• [How to complete this task]
From the line containing "Task: Click minus" through the last line of the data, both ends included, write out every line exactly; omit the pictures.

Saved entries

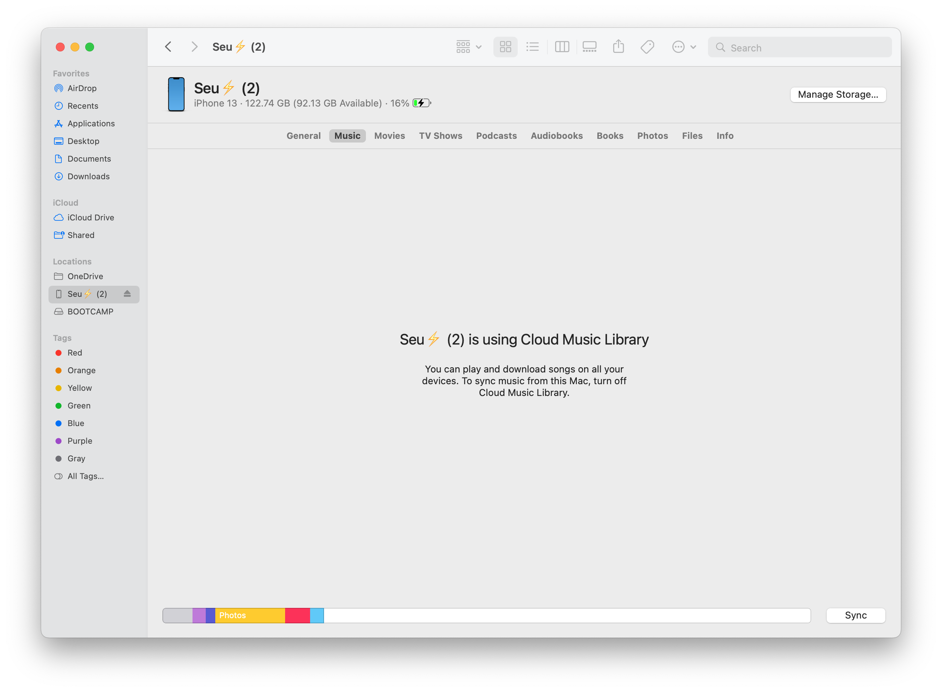
Task: Switch to list view layout
Action: 532,47

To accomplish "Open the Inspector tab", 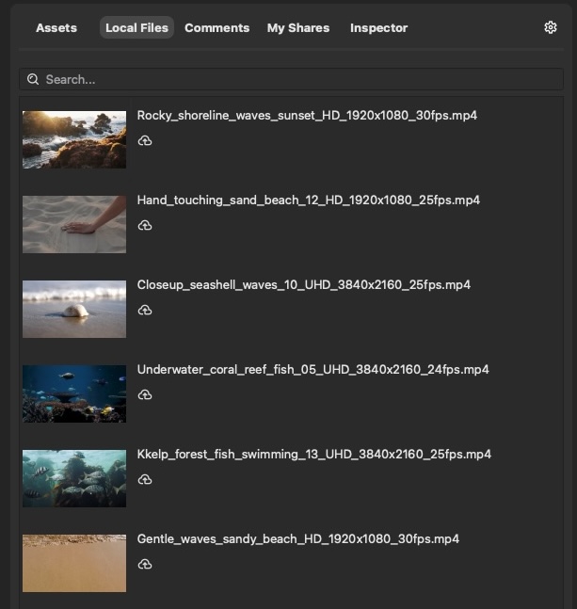I will coord(378,28).
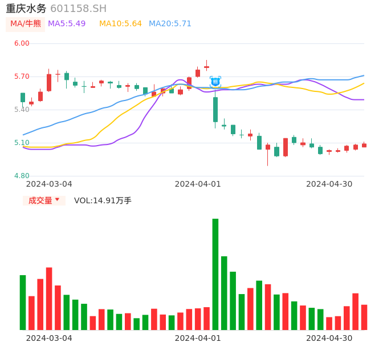This screenshot has width=391, height=346.
Task: Click the 2024-03-04 date label under price chart
Action: (x=49, y=184)
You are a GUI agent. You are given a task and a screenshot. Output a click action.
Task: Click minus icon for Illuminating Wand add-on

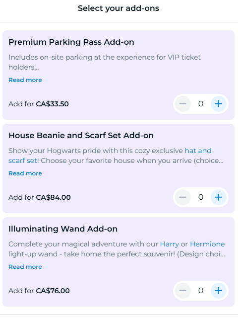183,291
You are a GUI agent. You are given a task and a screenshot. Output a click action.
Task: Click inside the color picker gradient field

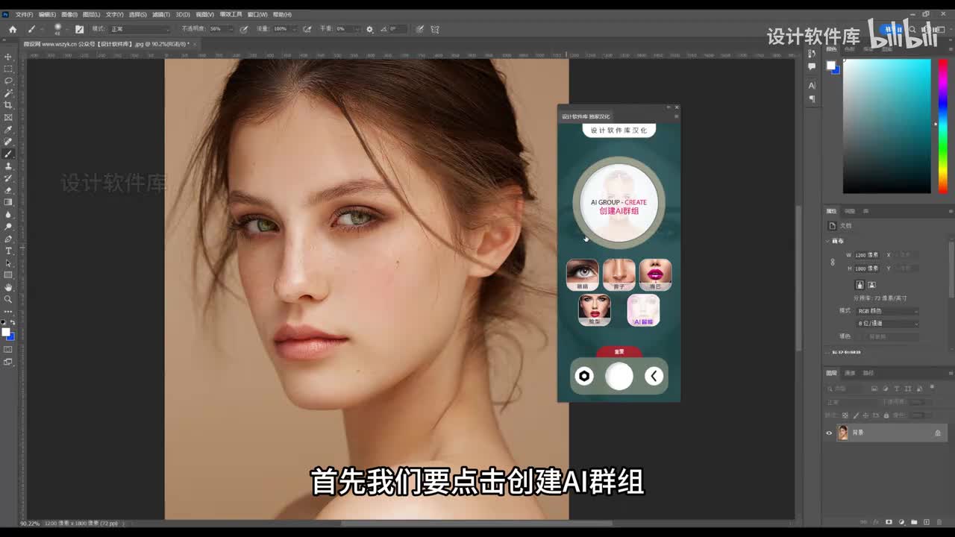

• [Response area]
Task: Click minus icon for Illuminating Wand add-on

183,291
You are a GUI agent. You are given a task and a screenshot. Output a click action.
Task: Click inside the color picker gradient field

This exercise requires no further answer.